Using a DAC requires trust in the committee members.

Additional resources
  • More about Validium on StarkWare’s site.

  • Information on the availability verifiers:

    • Verifiers in Contract management for StarkEx Spot Trading

    • Verifiers in Contract management for StarkEx Perpetual Trading

Volition (StarkEx Spot Trading only)

Volition enables you to use both ZK-Rollup and Validium vaults in your application and let your users decide which vault range to use, for each and every asset they own.

Your application locates each vault in the corresponding vault’s tree. Your user can change the data availability vault for all, or in the case of a fungible asset, some, of a specific asset, by transferring it into a vault on the other tree.

Batch state approval (ZK-Rollup and Validium)

StarkEx does not submit a new state to the blockchain without your signed approval of the state. So every time that a new batch of transactions is ready, you must query StarkEx’s availability gateway, compute the new state, and approve it.

In order to help you integrate this step into your process, StarkWare provides a reference implementation of code that queries and computes the state, known as the Committee Service. You can use this code as is or modify it. Alternatively, you can write your own code. The code repository also includes a hook you can use to add your own validation code to check additional conditions on the state.

You can run this code natively, or in a container, as described in the repository documentation.

About The Data Availability Committee (Validium only)

A DAC is a group of individuals or organizations. The members of the DAC commit to providing StarkEx-powered applications with redundancy and trustlessness in storing data and ensuring that data is always available.

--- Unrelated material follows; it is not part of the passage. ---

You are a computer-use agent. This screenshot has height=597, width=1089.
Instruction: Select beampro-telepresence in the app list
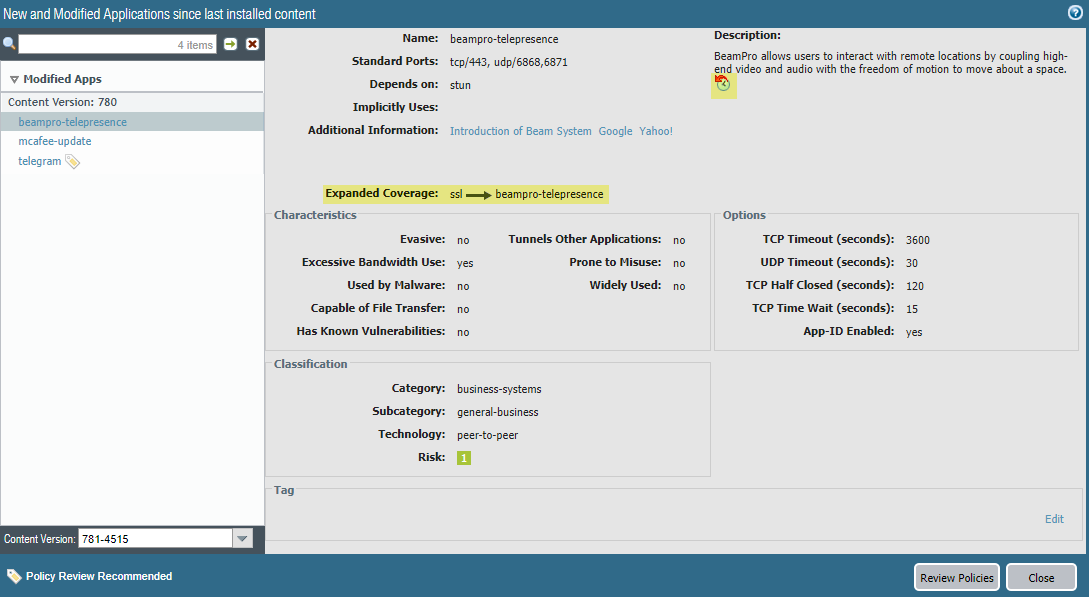[72, 122]
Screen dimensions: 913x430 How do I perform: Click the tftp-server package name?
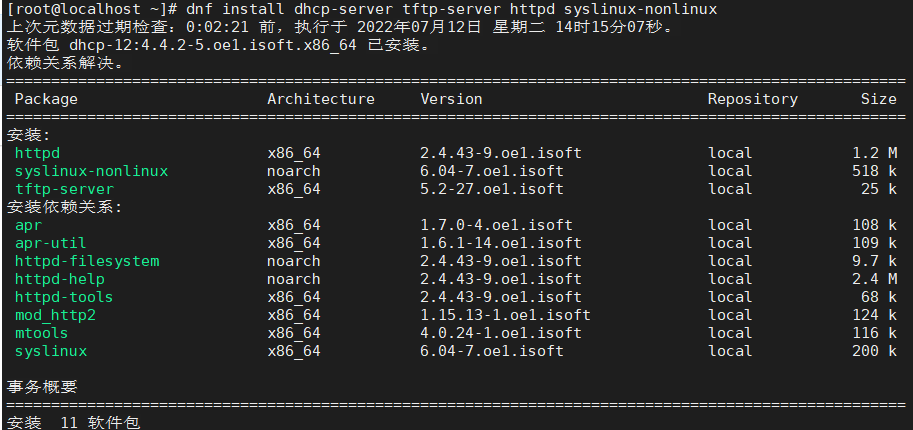pyautogui.click(x=64, y=189)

StarkEx does not submit a new on-chain state without the DAC’s signed approval.

DAC members install and run an implementation of the Committee Service, which does the following:

  • validates the data availability of a batch in a StarkEx instance

  • sends signed approval of the batch to StarkEx.

This service ensures that the state you store in your database, such as the state of your users’ vaults, is perfectly synchronized with the state that StarkEx stores.

Members keep copies of the off-chain data, and return that data to the public domain if StarkEx Operators do not service their users’ withdrawal requests. In such a case, the application Smart Contract (ASC) stops accepting new state updates. The only action it allows is direct withdrawals of funds by users who are able to provide a Merkle proof for the latest state.

If you do not set up a DAC for an application using Validium, your application cannot be decentralized.

For information on StarkEx’s default Data Availability Committee members and more information on Data Availability, see StarkWare’s website.

To be a DAC member, you need to set up the Committee Service and connect your server.

To set up a new DAC, you need to contact prospective members of your DAC.